On June 28, 2022, HPE became first tier-one server provider to offer compute with optimized cloud-native silicon for service providers and enterprises embracing cloud-native development with new line of HPE ProLiant RL Gen11 servers, using Ampere® Altra® and Ampere® Altra® Max processors, delivering high performance and power efficiency.

===2023===
During April 2023, Ampere released the Altra developer's kit, an IoT Prototype Kit based on Ampere Altra, aimed at cloud developers, available in 32-core, 64-core, and 80-core formats.

=== 2024 ===
In May 2024, Ampere updated its AmpereOne roadmap to 256 cores and announced a joint effort with Qualcomm on CPUs and accelerators.

==Customers==
Ampere's customers include Microsoft Azure, Tencent Cloud, Oracle, ByteDance, Hewlett Packard Enterprise (HPE), Cloudflare, Equinix, Kingsoft Cloud, Meituan, Scaleway, UCloud, Foxconn Industrial Internet, Gigabyte, Inspur, Cruise, Hetzner, Project Ronin, Wiwynn and Google Cloud Platform

Cruise uses an Ampere Altra variant for its autonomous driving unit. The CPU was selected because of its throughput and low power consumption.

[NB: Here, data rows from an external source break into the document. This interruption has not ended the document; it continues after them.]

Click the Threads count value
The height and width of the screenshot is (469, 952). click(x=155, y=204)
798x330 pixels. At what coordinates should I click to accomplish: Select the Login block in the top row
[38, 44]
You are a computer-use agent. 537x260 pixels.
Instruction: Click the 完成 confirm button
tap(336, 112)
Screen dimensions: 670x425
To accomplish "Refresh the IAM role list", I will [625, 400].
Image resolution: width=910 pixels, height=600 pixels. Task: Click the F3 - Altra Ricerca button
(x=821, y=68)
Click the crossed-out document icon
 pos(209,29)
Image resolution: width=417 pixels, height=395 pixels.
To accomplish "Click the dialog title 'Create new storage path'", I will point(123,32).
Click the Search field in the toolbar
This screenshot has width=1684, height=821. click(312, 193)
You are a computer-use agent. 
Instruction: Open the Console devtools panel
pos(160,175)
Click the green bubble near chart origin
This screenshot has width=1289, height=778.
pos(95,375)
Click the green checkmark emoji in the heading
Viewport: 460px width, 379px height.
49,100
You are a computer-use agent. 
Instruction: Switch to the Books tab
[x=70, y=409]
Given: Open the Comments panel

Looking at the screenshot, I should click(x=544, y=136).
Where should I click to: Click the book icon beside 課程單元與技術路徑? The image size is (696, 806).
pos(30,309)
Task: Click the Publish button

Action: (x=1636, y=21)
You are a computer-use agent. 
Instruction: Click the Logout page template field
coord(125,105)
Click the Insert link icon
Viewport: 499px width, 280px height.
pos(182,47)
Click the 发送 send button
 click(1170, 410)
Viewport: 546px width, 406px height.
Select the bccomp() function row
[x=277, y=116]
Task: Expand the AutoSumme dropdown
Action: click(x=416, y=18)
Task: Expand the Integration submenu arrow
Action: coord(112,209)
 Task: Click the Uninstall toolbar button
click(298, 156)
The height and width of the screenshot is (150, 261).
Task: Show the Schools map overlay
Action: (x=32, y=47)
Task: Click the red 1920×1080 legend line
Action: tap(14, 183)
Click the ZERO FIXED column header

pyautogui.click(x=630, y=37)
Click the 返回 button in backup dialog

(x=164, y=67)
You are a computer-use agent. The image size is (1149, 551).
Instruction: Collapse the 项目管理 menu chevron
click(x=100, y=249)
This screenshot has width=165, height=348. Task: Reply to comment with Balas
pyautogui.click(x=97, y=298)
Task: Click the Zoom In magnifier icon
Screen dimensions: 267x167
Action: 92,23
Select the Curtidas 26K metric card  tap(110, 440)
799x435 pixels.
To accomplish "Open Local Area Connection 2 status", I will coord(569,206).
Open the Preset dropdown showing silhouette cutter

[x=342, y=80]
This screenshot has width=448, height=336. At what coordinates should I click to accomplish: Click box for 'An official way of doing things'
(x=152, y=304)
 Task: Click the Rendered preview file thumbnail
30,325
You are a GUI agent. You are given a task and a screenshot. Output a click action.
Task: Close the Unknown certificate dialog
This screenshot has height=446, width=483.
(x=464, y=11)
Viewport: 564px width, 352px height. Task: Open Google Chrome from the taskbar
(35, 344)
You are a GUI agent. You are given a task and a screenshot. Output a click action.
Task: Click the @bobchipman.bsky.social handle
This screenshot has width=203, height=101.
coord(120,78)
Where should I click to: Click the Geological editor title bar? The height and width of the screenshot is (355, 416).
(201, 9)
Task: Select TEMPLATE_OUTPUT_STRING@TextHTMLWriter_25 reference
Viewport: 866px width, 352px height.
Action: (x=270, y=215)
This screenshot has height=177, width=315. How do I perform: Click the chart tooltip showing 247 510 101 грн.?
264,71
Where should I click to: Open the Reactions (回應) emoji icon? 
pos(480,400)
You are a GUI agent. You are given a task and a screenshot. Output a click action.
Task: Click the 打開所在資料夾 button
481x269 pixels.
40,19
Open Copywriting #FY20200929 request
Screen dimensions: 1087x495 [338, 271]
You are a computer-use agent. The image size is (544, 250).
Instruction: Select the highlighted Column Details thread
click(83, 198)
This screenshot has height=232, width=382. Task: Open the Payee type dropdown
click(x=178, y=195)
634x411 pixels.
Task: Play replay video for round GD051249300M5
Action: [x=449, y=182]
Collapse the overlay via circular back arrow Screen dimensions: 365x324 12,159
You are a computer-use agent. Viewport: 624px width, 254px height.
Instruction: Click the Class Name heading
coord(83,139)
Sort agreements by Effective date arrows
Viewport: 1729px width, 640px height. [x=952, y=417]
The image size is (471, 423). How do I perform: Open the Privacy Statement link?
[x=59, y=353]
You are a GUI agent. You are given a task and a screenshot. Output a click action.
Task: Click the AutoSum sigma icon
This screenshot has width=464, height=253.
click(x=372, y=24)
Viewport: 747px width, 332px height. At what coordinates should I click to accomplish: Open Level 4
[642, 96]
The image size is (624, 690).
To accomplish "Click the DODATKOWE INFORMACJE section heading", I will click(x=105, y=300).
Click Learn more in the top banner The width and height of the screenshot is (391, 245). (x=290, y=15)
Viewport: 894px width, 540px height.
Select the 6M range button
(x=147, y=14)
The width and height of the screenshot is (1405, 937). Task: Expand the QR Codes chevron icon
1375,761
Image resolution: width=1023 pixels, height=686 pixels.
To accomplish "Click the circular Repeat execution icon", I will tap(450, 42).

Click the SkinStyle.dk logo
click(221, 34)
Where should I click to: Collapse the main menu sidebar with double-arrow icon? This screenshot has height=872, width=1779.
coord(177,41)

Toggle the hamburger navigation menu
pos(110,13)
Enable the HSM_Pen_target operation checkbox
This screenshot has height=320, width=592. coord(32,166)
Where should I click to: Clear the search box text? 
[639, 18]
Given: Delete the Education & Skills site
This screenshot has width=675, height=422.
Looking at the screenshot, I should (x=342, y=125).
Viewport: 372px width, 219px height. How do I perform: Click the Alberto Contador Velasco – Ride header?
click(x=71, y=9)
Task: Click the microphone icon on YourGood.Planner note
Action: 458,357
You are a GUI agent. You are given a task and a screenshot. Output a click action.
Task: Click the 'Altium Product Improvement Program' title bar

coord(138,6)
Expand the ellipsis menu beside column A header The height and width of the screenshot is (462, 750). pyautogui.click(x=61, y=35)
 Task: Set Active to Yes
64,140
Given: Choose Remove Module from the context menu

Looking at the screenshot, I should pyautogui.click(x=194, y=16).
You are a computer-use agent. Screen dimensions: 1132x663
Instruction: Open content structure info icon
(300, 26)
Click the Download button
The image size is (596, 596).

In 2021, Oracle, Microsoft, Tencent, and ByteDance committed to using Ampere's customized chips, first announced in May. In April 2022, Microsoft previewed Ampere Altra processors in its new Azure D-and E- series virtual machines. The Dpsv5 series is built for Linux enterprise application types, and the Epsv5 series is for memory-intensive Linux workloads. They provide up to 64 vCPUs, include VM sizes with 2GiB, 4GiB, and 8GiB per vCPU memory configurations, up to 40 Gbit/s networking, and high-performance local SSD storage.

In 2022, Microsoft's Ampere Altra-based Azure servers became the first cloud solution provider server to be Arm SystemReady SR certified. The Azure VMs, powered by Altra processors, were also the first to be SystemReady Virtual Environment standard certified. SystemReady defines a set of firmware and hardware standards as a baseline for system development for software developers, original equipment vendors, and chipmakers.